Second, a stratified random sample (SRS) was extracted from the master list, where four randomly sampled files per project (737 individual projects) were selected (
n = 2938) (
Figure 2). As project names are inherent in the file nomenclature, we were able to stratify by project by extracting the project name from the master list of files, and then randomly selecting up to four files per project. The number of files per project ranged between 1 and 84,386, with a median value of 962 files per project. Analyses were duplicated for the CRS and SRS selected files to determine if there were differences between the two sample selection methods. Only eight files were duplicates between the two sampling approaches.
The file extents differed based on the tiling scheme used for each individual project; and, therefore, sizes and extents of files, were not consistent across the entirety of the data.

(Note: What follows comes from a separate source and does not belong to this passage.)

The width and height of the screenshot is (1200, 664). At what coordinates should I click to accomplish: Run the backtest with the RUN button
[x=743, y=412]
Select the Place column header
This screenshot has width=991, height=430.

As a result, projects with many smaller tiles could have a larger chance of being randomly selected, giving greater influence to projects with smaller tiles. Our assumption is that the SRS method best captured the complete nature of the data in the 3DEP repository, so for the purposes of this paper some assessments were only done on the SRS files.
These files were converted to a common format and coordinate reference system. Specifically, LAZ format was converted to LAS format and projected to the CONUS Albers NAD83 (2011) [EPSG 6350] coordinate reference system. Next, all XYZ point data were integrated into a LAS dataset in Esri ArcGIS Pro (Redlands, California) for a collation of all individual file statistics.

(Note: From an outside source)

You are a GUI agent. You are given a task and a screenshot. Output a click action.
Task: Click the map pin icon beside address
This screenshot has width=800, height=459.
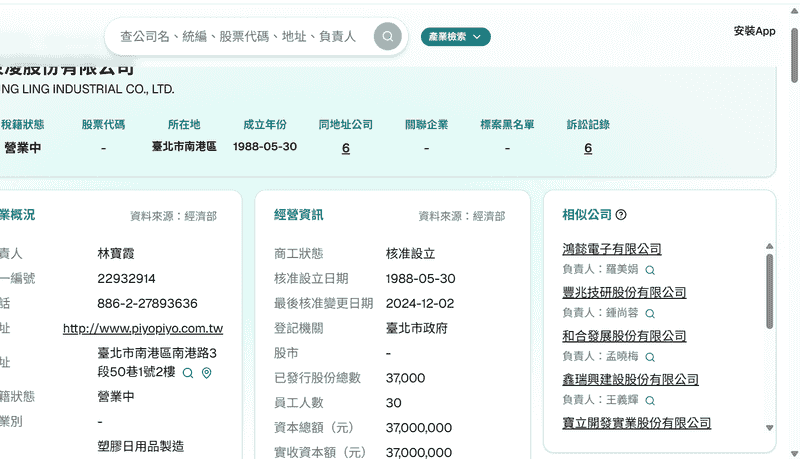click(207, 373)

Once all data were in Albers Equal Area, lasgrid metrics from LAStools (version 200509) were run using a 10-m cell size (a similar size to the 1/3-arc-second DEMs) to compute point densities (points per square meter; pts/m2) of points labeled as:
All points with noise removed (ignoring points classified as high and low noise);
All points excluding overlap points (points classified as overlap);
First return only;
Last return only;
Ground classified points;
Ground classified points with overlap points removed;
Z-range per cell with noise removed (a proxy for height above ground [HAG]).

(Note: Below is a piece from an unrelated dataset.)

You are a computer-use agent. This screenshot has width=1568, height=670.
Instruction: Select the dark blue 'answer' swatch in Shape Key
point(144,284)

Height above ground (HAG) metrics were also computed on a separate 3-m cell size using lascanopy in lasgrid using similar processes from Stoker et al. [
17]. The metrics created included (1) max HAG, (2) mean HAG, (3) STD of HAG, (4) 99th percentile height, (5) 95th percentile height, and (6) canopy cover over breast height (1.67 m), a common height threshold in forestry applications. These rasters were integrated as mosaic datasets in ArcGIS Pro*, with each point density calculation becoming its own 3DEP-wide layer.
A random sample of XY locations was created for the mosaic datasets, with a minimum distance of 10 m between sample locations to minimize double counting a single pixel. The sample points extracted the raster values from each data layer created above. The points that contained NULL values after extraction were discarded. After discarding NULL points, 854,002 sample points were available from the SRS data and 410,477 sample points were available for the CRS analysis. The difference in the number of sample points available is due to the effect of the files sizes mentioned above, where the CRS method was more likely to sample the smaller in size yet more numerous in count files. We also extracted land cover type from the National Land Cover Dataset (NLCD) to the sample points from the NLCD 2019 layer [
18].
Because files were randomly selected in both the CRS and SRS for Puerto Rico, Alaska, and CONUS, NLCD layers in Alaska (2016) and Puerto Rico (2001) were extracted, and these areas were analyzed collectively and separately, depending on the attributes selected. We looked at correlations between various attributes and derived products from the LPC data.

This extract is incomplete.